— START OF Record extracts —

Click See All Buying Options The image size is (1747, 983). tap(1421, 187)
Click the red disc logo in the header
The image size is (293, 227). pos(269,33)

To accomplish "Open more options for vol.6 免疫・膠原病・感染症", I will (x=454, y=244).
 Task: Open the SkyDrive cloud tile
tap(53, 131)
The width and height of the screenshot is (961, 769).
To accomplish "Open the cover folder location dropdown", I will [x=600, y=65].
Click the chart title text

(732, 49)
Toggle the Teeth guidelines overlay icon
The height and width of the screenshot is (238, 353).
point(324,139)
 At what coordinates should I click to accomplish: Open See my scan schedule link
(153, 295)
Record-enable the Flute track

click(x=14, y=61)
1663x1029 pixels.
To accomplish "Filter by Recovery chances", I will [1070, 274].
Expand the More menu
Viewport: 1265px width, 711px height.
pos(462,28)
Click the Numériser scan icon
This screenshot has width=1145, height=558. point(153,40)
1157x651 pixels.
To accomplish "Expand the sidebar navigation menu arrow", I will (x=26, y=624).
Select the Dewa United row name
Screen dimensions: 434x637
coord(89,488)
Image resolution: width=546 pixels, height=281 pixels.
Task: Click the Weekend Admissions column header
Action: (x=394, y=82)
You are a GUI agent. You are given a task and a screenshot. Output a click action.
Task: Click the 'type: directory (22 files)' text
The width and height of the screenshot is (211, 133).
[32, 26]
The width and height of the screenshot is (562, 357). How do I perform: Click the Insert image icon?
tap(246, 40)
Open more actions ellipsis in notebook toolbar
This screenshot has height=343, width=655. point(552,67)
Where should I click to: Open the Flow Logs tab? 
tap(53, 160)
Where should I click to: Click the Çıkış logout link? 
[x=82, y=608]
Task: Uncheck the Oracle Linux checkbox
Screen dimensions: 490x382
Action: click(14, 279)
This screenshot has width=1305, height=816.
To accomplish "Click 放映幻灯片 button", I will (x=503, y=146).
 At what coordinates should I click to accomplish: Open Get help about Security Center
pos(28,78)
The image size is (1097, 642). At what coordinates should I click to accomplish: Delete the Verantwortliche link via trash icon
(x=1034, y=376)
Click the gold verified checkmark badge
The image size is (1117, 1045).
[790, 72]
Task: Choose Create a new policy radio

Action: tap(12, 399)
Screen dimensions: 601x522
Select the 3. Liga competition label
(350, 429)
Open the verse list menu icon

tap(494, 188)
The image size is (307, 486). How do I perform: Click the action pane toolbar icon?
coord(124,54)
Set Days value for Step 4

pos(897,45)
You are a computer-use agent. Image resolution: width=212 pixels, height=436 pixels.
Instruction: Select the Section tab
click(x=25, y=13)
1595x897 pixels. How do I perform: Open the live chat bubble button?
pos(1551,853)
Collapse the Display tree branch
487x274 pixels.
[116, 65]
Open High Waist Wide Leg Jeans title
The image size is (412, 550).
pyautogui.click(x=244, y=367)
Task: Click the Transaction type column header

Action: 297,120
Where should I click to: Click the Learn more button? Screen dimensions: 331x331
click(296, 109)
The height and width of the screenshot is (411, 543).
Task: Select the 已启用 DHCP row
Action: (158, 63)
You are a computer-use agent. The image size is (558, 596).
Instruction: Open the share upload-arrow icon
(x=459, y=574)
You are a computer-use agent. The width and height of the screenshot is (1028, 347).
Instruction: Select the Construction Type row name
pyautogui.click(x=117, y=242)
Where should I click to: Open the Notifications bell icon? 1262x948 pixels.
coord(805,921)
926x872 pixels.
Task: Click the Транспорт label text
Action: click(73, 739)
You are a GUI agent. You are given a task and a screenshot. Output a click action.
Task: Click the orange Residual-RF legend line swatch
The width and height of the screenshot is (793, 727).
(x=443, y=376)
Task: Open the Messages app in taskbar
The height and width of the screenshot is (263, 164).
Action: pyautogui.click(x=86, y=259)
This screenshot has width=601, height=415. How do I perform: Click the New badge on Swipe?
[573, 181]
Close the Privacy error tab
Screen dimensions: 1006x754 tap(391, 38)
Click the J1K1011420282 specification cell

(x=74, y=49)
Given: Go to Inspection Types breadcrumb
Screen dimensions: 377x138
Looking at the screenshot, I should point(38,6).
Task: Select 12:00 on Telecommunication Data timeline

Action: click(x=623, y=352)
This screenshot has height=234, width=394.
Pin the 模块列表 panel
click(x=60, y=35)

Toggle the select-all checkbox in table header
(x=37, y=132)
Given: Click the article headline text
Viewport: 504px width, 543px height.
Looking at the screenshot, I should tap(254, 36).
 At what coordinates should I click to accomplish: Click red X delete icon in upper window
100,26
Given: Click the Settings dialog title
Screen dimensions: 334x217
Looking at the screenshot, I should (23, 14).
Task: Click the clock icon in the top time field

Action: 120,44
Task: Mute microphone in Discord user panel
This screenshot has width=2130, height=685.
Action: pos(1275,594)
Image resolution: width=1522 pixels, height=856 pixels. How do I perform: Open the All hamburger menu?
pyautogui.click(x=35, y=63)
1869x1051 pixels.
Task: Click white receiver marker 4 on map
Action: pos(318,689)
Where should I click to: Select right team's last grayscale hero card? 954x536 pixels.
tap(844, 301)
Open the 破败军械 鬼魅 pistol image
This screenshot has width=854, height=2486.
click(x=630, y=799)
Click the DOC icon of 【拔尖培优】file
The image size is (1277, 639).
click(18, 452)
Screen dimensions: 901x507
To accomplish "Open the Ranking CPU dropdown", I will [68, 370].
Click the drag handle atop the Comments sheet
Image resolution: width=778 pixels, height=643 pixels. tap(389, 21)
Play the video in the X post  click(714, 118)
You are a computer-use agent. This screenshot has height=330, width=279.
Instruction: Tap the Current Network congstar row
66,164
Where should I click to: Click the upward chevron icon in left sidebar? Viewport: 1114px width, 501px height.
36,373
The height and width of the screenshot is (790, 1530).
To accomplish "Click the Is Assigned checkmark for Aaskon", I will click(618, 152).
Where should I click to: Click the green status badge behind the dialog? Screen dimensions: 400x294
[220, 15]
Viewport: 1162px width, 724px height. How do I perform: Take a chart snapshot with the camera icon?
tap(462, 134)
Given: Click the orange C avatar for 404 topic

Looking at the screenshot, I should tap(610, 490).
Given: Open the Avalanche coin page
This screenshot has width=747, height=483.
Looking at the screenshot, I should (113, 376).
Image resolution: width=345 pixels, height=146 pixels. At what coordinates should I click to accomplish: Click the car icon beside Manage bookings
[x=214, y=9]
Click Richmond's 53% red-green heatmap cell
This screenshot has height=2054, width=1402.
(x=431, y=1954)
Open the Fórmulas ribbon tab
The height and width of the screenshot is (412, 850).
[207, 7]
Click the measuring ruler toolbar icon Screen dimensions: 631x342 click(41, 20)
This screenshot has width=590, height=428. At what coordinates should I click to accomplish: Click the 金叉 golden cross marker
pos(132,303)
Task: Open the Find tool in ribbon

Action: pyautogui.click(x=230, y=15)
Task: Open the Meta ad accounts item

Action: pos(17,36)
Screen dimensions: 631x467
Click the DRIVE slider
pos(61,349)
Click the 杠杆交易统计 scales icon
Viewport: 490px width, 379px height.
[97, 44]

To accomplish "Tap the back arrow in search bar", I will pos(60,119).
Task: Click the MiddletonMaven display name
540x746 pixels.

— END OF Record extracts —

## [Task to complete]
Pull out every line in the listing above that contains the word "chart", matching case exactly.

## [Reply to the exercise]
Click the chart title text
Viewport: 1162px width, 724px height. How do I perform: Take a chart snapshot with the camera icon?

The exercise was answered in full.